For the past three years, building an AI application that could answer questions about your data required assembling a multi-layered infrastructure: document processors, chunking pipelines, embedding models, vector databases, retrieval systems, rerankers, and orchestration logic to tie it all together. This was the RAG stack — Retrieval Augmented Generation — and it became the default architecture for any LLM application that needed to work with private or current data. By 2025, enterprise RAG deployments had grown 280% year-over-year, and roughly 60% of production LLM applications were using some form of retrieval-augmented generation.
Then context windows expanded. In 2023, most models topped out at 4,000–8,000 tokens. By early 2025, Gemini 1.5 Pro offered 2 million tokens. GPT-4.1 reached 1 million. Claude extended to 200,000 tokens standard, with 1 million in beta. Meta’s Llama 4 pushed to 10 million tokens. And Magic’s experimental LTM-2-Mini demonstrated a 100-million-token context window — enough for 10 million lines of code or roughly 750 novels.
A radical architectural option emerged from this expansion: skip the retrieval stack entirely. Load your documents directly into the prompt. Let the model reason over the complete text.
##############################
EXERCISE 1: Which components does the text on the RAG stack and long context windows name as layers of the infrastructure once needed to answer questions about your data?
EXERCISE 2: Proceed with the text on the RAG stack and long context windows, picking up right after its last sentence.
##############################
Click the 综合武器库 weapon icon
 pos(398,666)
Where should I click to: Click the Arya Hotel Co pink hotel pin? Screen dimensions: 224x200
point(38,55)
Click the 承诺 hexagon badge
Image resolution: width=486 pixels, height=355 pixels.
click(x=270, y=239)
##############################
TASK RESPONSE 1:
- Document processors
- Chunking pipelines
- Embedding models
- Vector databases
- Retrieval systems
- Rerankers
- Orchestration logic

TASK RESPONSE 2:
This is the “no-stack stack” — an AI architecture defined not by what it includes, but by what it eliminates. And for a surprising range of use cases, it is not just simpler — it performs better.
What the RAG Stack Actually Looks Like
Before appreciating what the no-stack stack eliminates, it is worth inventorying what a production RAG system requires. Each layer introduces decisions, failure modes, latency, and maintenance overhead.
The Ingestion Layer
- Document parsers — PDF extractors, HTML scrapers, code file readers, each with their own edge cases and failure modes
- Chunking logic — Splitting documents into retrievable units, with decisions about chunk size, overlap, and boundary detection
- Preprocessing — Text cleaning, metadata extraction, deduplication, language detection
The Embedding Layer
- Embedding model — Selected, hosted, and maintained (or accessed via API)
- Batch processing — Embedding thousands or millions of chunks, managing throughput and rate limits
- Model versioning — When you update embedding models, all existing vectors become incompatible and must be regenerated
The Storage Layer
- Vector database — Deployed, configured, scaled, backed up, and monitored (Pinecone, Weaviate, Chroma, pgvector, or others)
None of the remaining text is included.